§ Records from a data source:
┌──

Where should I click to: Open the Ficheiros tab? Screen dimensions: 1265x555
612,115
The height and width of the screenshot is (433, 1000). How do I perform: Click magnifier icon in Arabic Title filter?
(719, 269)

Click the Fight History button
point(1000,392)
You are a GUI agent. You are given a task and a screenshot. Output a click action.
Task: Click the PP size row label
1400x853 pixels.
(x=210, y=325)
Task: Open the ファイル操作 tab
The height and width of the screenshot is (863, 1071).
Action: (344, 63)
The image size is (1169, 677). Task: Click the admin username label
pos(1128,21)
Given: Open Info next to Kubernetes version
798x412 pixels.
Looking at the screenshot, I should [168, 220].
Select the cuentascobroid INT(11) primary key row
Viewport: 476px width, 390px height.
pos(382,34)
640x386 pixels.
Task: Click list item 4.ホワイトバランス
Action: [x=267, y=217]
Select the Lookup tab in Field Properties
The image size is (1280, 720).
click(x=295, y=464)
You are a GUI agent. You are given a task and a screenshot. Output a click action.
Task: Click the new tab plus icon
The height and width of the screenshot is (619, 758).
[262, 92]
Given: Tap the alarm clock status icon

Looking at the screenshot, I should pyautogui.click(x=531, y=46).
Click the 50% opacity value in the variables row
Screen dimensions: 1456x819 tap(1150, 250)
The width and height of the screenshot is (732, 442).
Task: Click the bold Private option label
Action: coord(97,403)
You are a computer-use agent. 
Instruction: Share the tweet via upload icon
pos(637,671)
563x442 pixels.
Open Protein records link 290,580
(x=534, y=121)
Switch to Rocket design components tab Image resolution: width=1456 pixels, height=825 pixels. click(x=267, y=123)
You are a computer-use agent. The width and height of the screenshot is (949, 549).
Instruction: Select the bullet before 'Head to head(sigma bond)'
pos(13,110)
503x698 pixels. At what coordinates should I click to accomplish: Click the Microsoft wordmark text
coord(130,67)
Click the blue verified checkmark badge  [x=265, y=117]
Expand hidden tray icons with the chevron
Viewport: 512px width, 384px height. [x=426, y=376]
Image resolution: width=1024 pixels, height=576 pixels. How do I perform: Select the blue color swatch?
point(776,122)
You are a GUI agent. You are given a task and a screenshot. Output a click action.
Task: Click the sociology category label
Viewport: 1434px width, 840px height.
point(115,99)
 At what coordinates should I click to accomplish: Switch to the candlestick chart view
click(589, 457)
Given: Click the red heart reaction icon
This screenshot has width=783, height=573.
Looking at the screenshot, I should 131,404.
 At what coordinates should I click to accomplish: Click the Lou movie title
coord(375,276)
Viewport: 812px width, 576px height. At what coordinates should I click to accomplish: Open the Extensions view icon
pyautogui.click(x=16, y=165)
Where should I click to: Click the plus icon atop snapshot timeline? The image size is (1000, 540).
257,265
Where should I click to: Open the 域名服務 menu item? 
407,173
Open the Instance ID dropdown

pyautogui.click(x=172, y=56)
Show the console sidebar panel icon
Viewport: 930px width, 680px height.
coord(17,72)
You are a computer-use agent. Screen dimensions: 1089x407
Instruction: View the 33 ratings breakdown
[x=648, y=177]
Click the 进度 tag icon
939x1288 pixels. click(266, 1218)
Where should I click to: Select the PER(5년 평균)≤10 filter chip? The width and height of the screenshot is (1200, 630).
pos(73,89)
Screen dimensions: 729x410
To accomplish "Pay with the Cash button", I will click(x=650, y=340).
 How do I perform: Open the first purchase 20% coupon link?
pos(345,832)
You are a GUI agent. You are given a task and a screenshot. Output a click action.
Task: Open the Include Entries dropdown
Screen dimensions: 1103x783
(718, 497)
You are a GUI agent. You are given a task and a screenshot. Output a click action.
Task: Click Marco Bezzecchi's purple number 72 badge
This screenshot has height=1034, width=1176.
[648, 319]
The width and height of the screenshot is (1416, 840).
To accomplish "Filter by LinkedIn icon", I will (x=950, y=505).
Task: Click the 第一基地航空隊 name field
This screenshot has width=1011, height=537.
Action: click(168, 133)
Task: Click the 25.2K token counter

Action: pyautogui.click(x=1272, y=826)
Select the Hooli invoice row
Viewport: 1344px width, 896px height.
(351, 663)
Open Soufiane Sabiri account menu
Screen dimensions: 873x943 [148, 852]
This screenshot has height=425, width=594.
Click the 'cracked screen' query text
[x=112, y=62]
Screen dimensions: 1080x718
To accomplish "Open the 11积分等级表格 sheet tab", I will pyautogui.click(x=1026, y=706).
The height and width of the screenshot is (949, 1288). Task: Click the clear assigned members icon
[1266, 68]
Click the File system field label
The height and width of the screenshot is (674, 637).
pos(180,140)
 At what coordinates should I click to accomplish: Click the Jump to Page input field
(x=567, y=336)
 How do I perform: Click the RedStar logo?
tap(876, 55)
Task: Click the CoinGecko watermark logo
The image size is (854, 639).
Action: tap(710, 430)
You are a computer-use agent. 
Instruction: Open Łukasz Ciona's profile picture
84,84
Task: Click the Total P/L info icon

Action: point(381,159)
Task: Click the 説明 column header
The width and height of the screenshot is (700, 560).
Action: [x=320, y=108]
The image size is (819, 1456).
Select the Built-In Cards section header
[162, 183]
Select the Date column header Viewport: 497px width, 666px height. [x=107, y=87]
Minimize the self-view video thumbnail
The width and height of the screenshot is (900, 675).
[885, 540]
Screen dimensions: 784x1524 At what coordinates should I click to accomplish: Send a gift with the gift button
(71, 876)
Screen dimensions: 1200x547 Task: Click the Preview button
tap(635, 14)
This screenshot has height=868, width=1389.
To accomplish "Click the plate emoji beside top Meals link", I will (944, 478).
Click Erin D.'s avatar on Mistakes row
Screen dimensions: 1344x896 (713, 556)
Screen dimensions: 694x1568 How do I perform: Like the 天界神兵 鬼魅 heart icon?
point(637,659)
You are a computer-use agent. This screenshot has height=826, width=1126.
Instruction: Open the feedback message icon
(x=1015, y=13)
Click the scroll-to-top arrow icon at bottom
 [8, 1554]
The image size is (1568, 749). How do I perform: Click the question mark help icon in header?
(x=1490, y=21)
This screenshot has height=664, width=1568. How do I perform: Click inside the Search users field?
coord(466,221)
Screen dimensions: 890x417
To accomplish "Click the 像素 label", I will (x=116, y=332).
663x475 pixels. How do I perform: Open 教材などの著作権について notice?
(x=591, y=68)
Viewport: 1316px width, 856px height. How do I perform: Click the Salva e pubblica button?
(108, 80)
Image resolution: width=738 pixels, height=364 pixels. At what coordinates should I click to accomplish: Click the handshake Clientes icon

└──

Report how many lines of the data hold the string "badge"; give only the number.

§ Response to the exercise:
2